Transcribe the material from the line containing "How do I perform: Click the orange" through the line containing "The width and", inclusive, and nothing else.

• _Source records_:
■ ■ ■

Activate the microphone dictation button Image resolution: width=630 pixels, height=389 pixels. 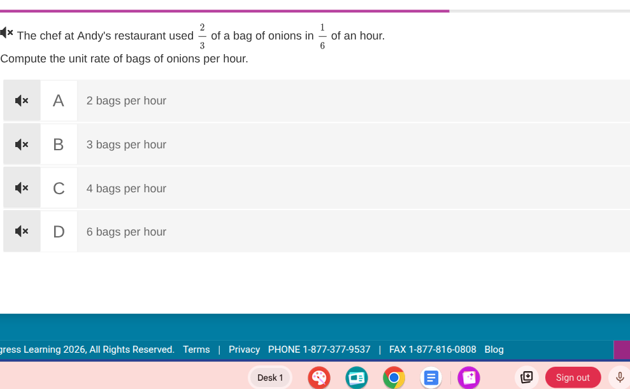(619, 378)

■ ■ ■

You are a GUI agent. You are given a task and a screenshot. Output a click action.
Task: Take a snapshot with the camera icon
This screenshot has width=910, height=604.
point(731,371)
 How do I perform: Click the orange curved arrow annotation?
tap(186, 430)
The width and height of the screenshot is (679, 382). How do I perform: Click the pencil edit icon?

■ ■ ■

• _Full output_:
 How do I perform: Click the orange curved arrow annotation?
tap(186, 430)
The width and height of the screenshot is (679, 382). How do I perform: Click the pencil edit icon?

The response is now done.